Ce qui était violent chez Thomas Sankara, éternellement violent, c’était la vérité. La vérité des mots, la vérité des gestes, la vérité de la vie, la vérité du comportement. Et c’est bien de cette vérité, elle-même somme toute révolutionnaire, qu’il est mort ! ‘’Je suis le président d’un pays violent’’ !

Ce n’est pas lui qui a déclenché et exécuté la révolution de 1984, c’est les autres. Lui était en prison. Ils étaient ses émules, il les impressionnait, il les subjuguait : ils avaient besoin de lui.

Ce n’est pas lui qui inventait, créait les slogans, c’est les autres. Mais à chaque fois, il leur demandait : êtes-vous sûrs que nous pouvons le faire ? A leur réponse, il donnait son adhésion, mais toujours il était le premier à mettre en œuvre, dans la vérité, sans hypocrisie, sans se retrancher derrière un passe-droit.

Quelle que soit la décision prise par les organes dirigeants de la révolution, Thomas Sankara était le premier à la mettre en application. De manière exemplaire et rigoureuse. Il n’y a son égal nulle part ailleurs, dans le monde, où nous voyons plutôt la jouissance matérielle et le népotisme… De Moscou à Pyongyang… d’Alger à Maputo… de Luanda à Pékin. La révolution et la guerre de libération sont devenues des alibis. Pour tout et le contraire de tout…

Partout, des médiocres envahissent les organes de la Révolution. Ce sont eux, les médiocres, qui initient et exécutent les basses œuvres. Dans quels pays et avec quels responsables politiques l’on a envie de renoncer aux voitures haut de gamme pour des R5, des 204 Peugeot… ? Le  chef de l’Etat roulait dans une 205 Peugeot… le CNR a décidé… Sankara était le premier à prendre houe, bèche et pioche, pour sarcler la devanture de la présidence du Faso, curer les caniveaux, ramasser les ordures. Le CNR a décidé… Sankara était le premier à se présenter au terrain pour les sports de masse les jeudis… la construction par les femmes et les hommes du peuple d’une trentaine de kilomètres de rails, encadrés qu’ils étaient par les techniciens du chemin de fer, etc.

= TRAVAIL DEMANDÉ =
Recopiez à l'identique, dans le texte sur Thomas Sankara, le passage qui s'ouvre sur les mots contenant « Ce n’est pas lui qui inventait, créait » et se termine par « derrière un passe-droit. ».

= DONNÉES SOURCES =
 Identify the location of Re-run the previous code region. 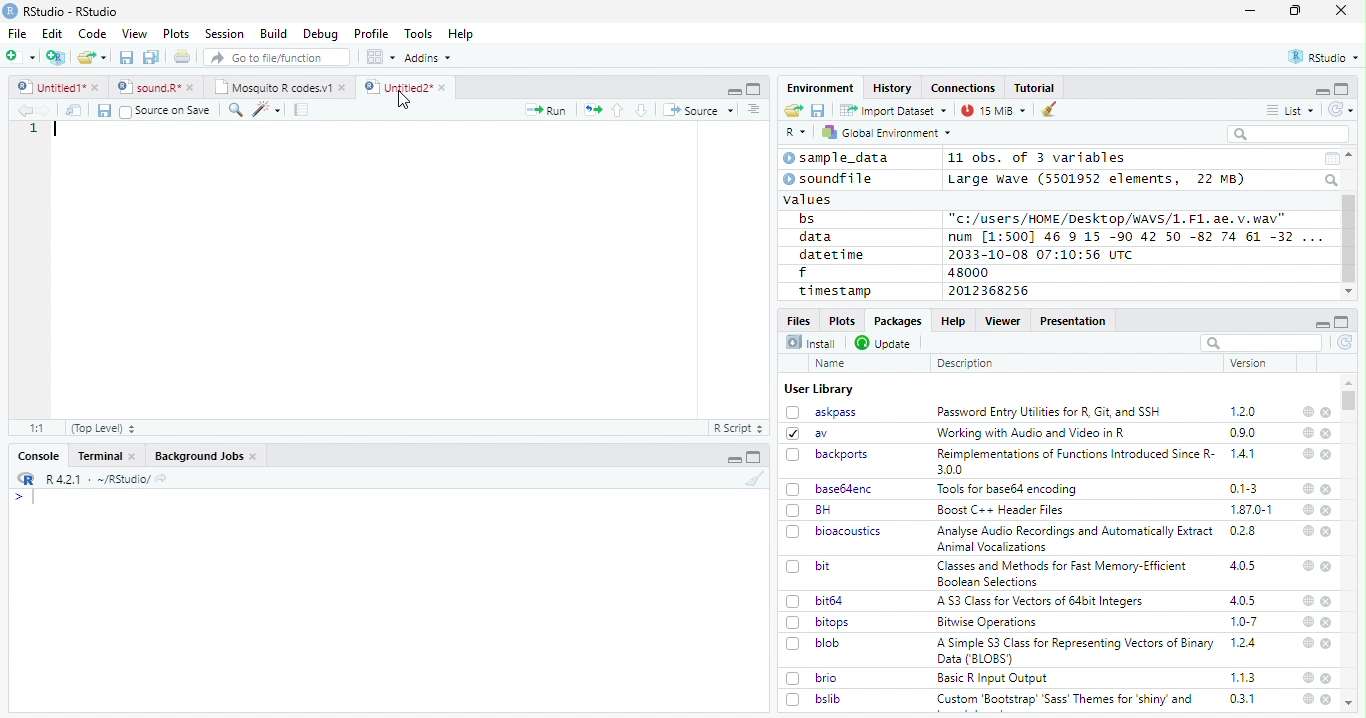
(591, 111).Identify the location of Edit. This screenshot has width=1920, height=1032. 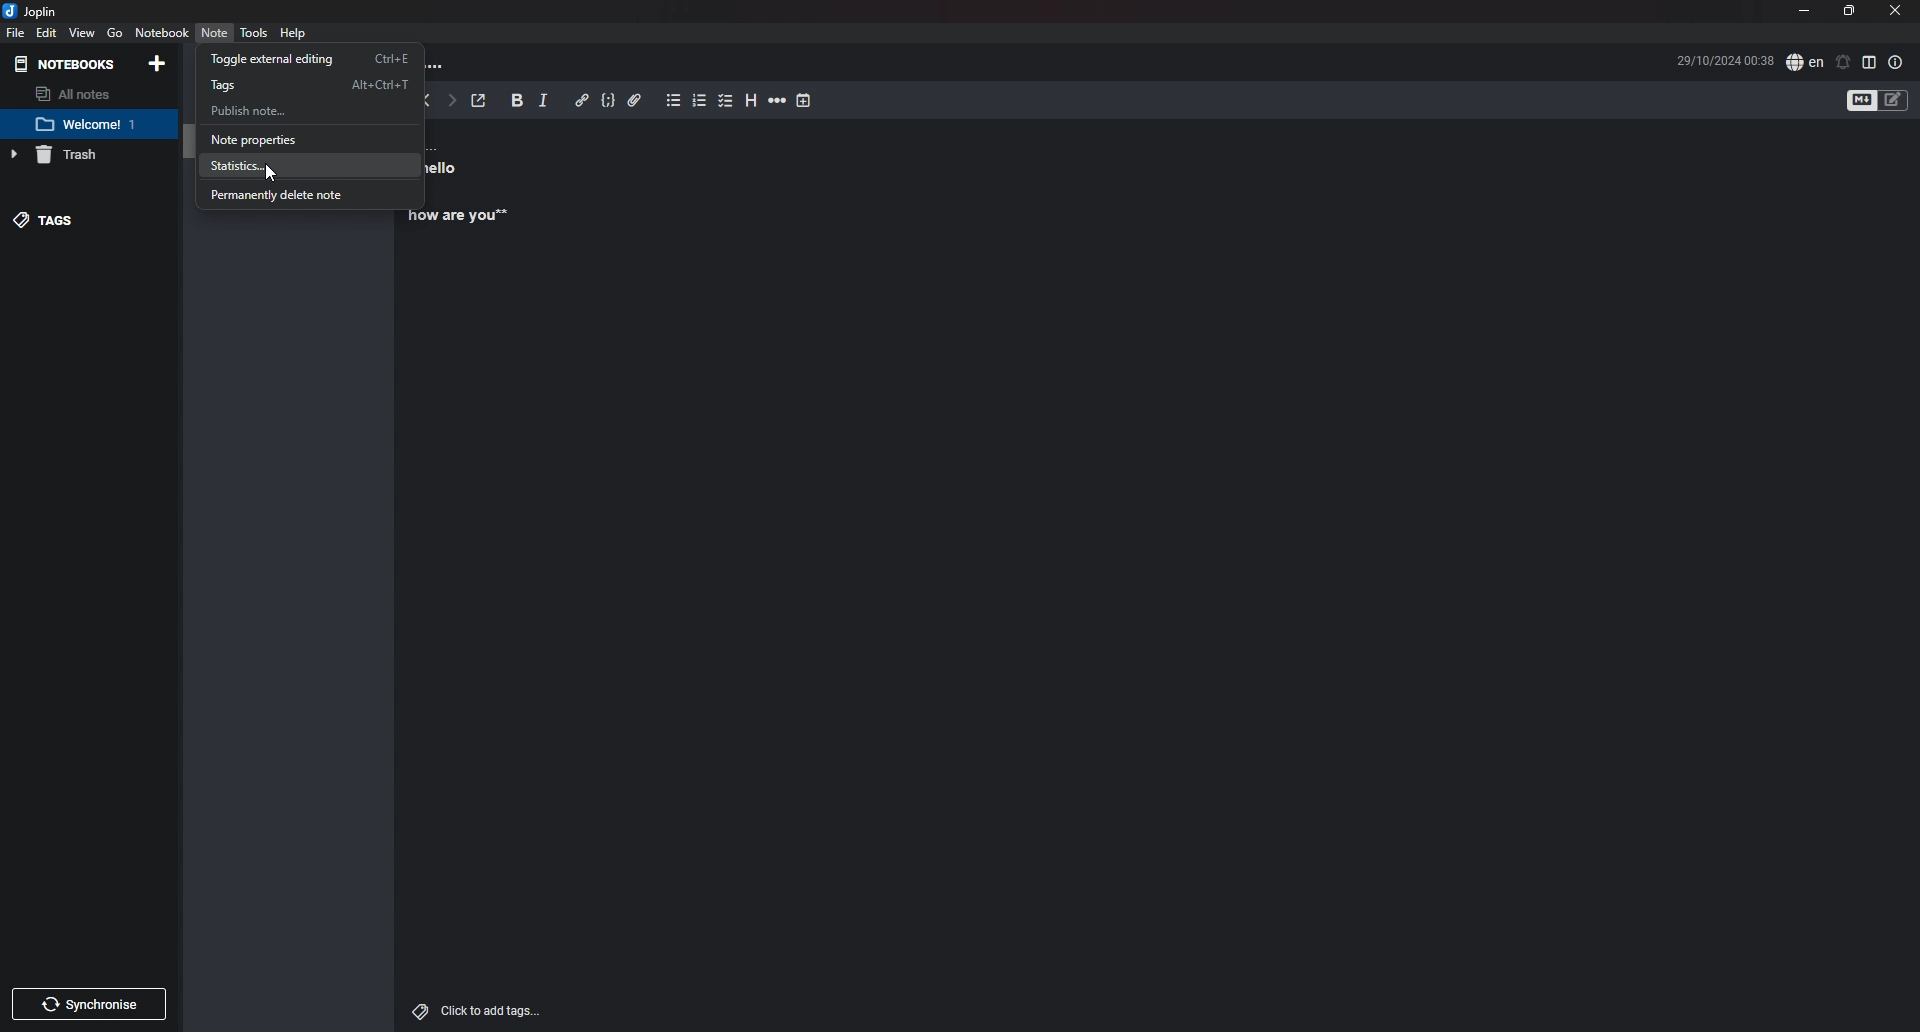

= EXERCICE TERMINÉ =
Ce n’est pas lui qui inventait, créait les slogans, c’est les autres. Mais à chaque fois, il leur demandait : êtes-vous sûrs que nous pouvons le faire ? A leur réponse, il donnait son adhésion, mais toujours il était le premier à mettre en œuvre, dans la vérité, sans hypocrisie, sans se retrancher derrière un passe-droit.